Desencuentros del Estado moderno en Chile: Las tristes continuidades entre el “Día de la Raza” y el “Día del Encuentro”

No es tan confusa como triste la actual reafirmación del Día de la Raza en enclaves conservadores de la sociedad chilena (valga de muestra el calendario de la Pontificia Universidad Católica de Chile), sectores que largamente han encontrado en la reivindicación de una supuesta filiación europea la justificación de su privilegio.


Probablemente no pocos nos hayamos sentido confundidos, luego de haber entendido a punta de ilustrativos y catastróficos ejemplos de las guerras del siglo XX, la ineluctable carga negativa que la noción de “raza” comporta, ante la denominación oficial que por décadas tuvo la conmemoración del 12 de octubre: el Día de la Raza. Bastante tiempo hubo de pasar entre las barbaries que desacreditaron ese concepto (y otros tantos) y que se dejase de conmemorar ese día como una celebración de la raza imaginada como un mestizaje de origen y jerarquía ibérica. Por ello, no es tan confusa como triste la actual reafirmación del Día de la Raza en enclaves conservadores de la sociedad chilena (valga de muestra el calendario de la Pontificia Universidad Católica de Chile), sectores que largamente han encontrado en la reivindicación de una supuesta filiación europea la justificación de su privilegio.

Igualmente inquietante nos parece reparar en que, en la pretendida neutralidad de la omisión de cualquier calificativo junto a la palabra raza, pudiera albergarse la determinación de otras categorías colectivas: desde la del “roto chileno” promovido por Nicolás Palacios en su Raza Chilena, pasando por la “raza cósmica” del mexicano José Vasconcelos, hasta dibujar una posible salida liberal, exenta de graves consideraciones y de justas reparaciones, para convertir el acontecimiento que el Día de la Raza celebra en un cándido escenario donde las diversas colectividades convergen. Es esto lo que acontece cuando, acaso imaginando que al dejar de referir a la “raza” habrían de desaparecer las actuales formas de racismo en Chile, en la esfera oficial deja de utilizarse tal denominación, algo incómoda para las nuevas jergas de la globalización neoliberal.

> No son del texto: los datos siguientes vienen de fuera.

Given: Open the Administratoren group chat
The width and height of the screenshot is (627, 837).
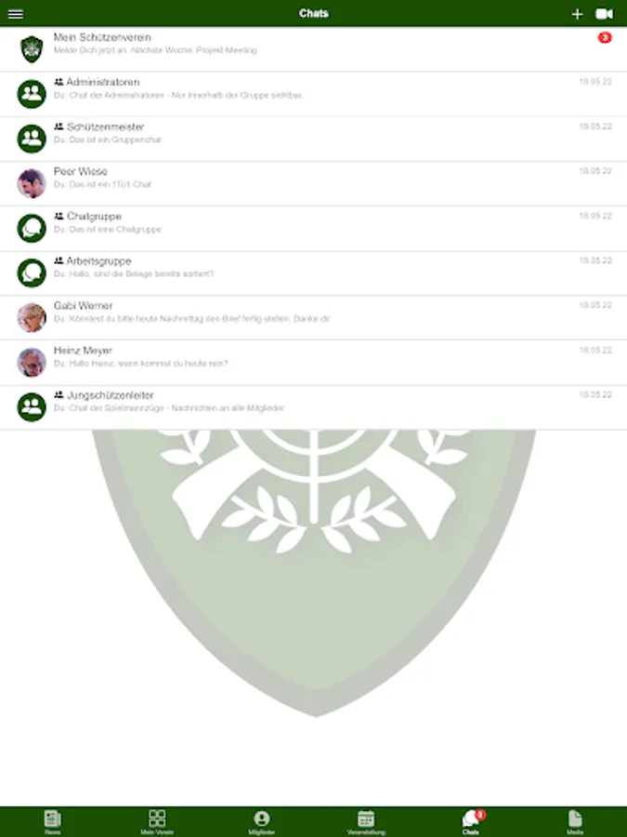Looking at the screenshot, I should [314, 94].
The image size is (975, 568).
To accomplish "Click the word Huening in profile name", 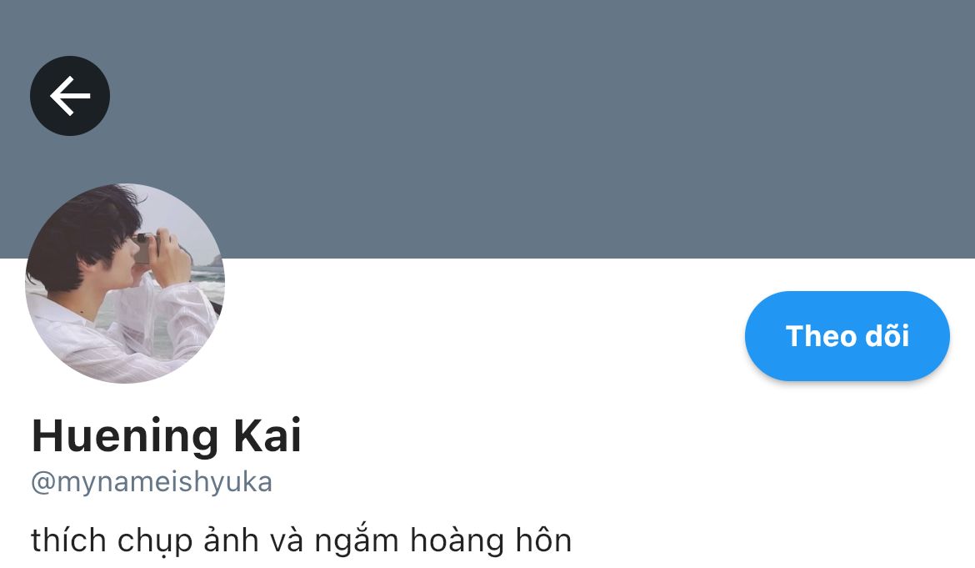I will (125, 437).
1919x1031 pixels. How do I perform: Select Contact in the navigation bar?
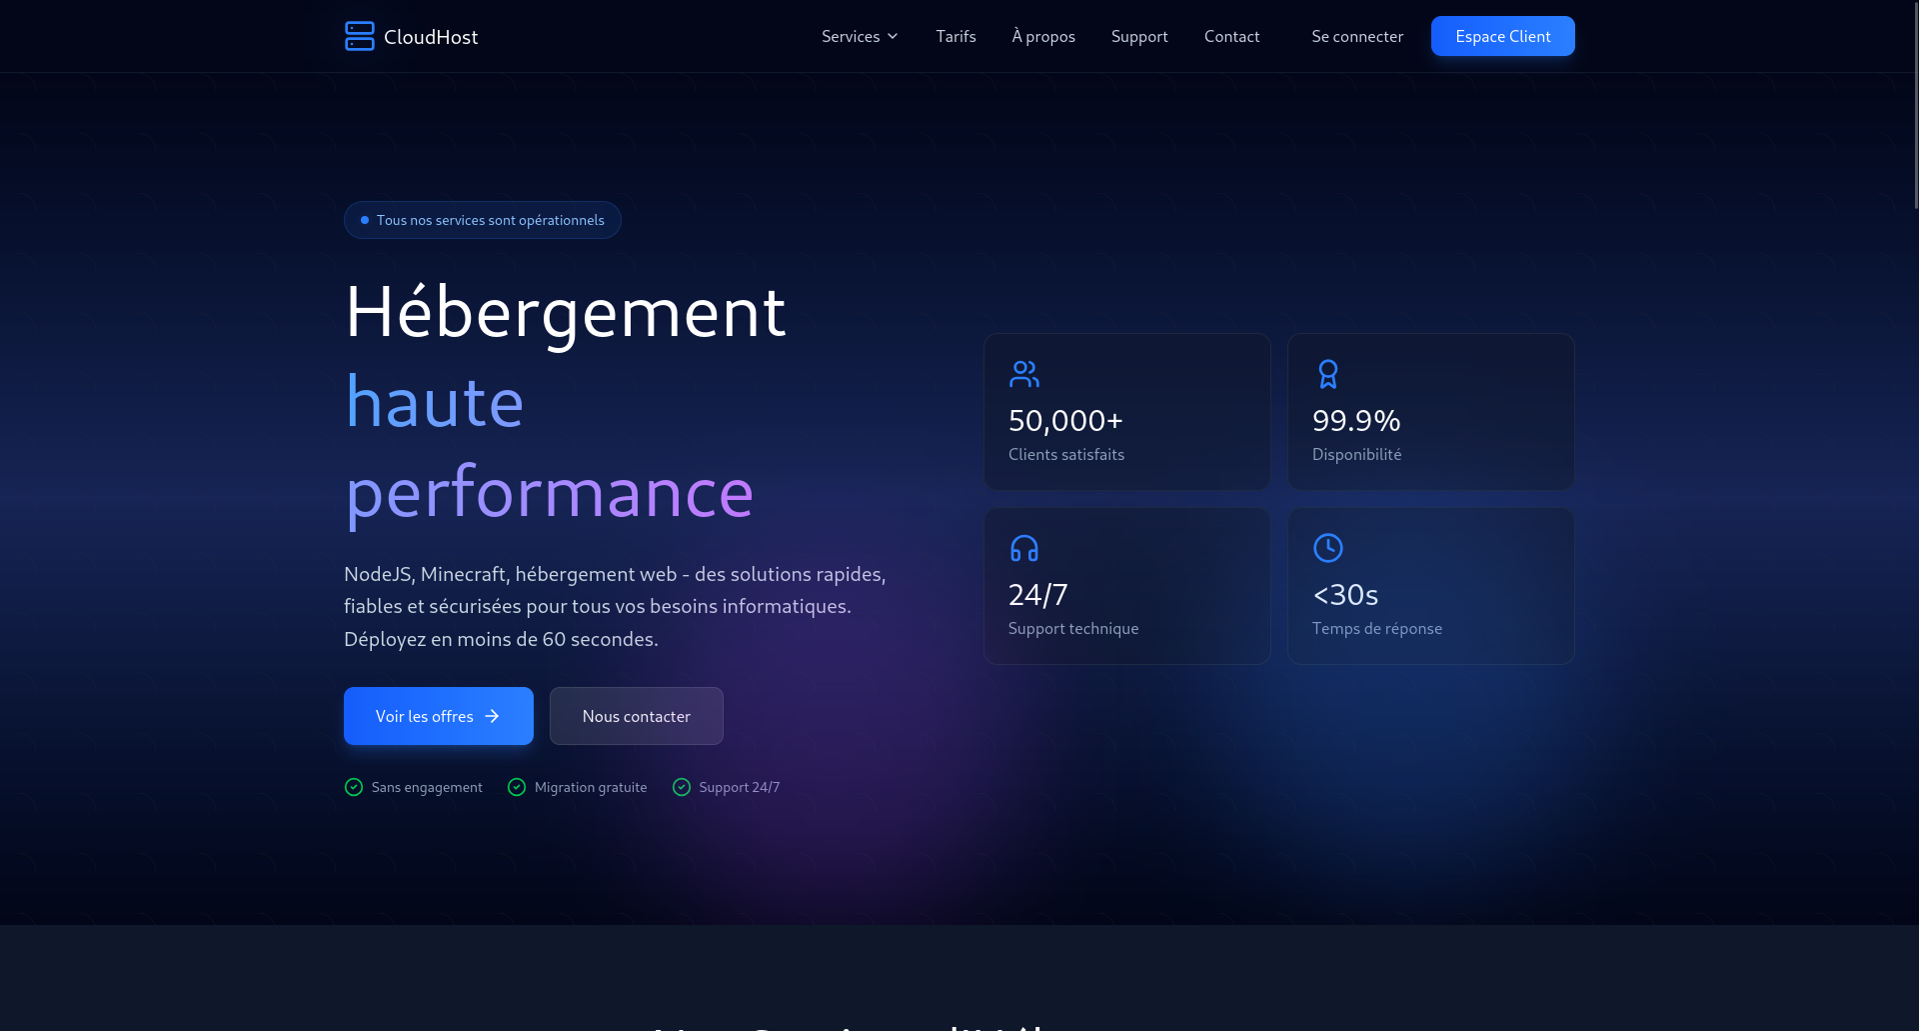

Enmarcado en esa semántica progresista e inclusiva, el Estado chileno ha modificado el nombre de la festividad en cuestión al de “Día del Encuentro de Dos Mundos”, en un gesto que coincide, a la vez que modera, con la necesidad de resemantizar acontecida en países vecinos (pensemos en el Día de la Descolonización en el Estado Plurinacional de Bolivia o en el Día de la Interculturalidad y la Plurinacionalidad en Ecuador). En el caso chileno, sin embargo, ese particular desplazamientomantiene una continuidad sintomática de la idea de progreso que suponen los discursos nacionales que se autoconciben como progresistas. A saber, la consideración de que existe ya una unidad, formada de modo no violento, de la que todos seríamos parte. Si la denominación de Día de la Raza supone una unidad formada por un solo pueblo que emerge tras la invasión colonial, la del Encuentro de Dos Mundos no solo anula la violencia de la colonización bajo un eufemismo que surge de la retórica del “Encuentro entre culturas”, sino que además da a entender que realmente hubo un encuentro, que ese “dos” (que, por cierto, que eran mucho más que dos) se ha transformado en el Uno que hoy podemos celebrar.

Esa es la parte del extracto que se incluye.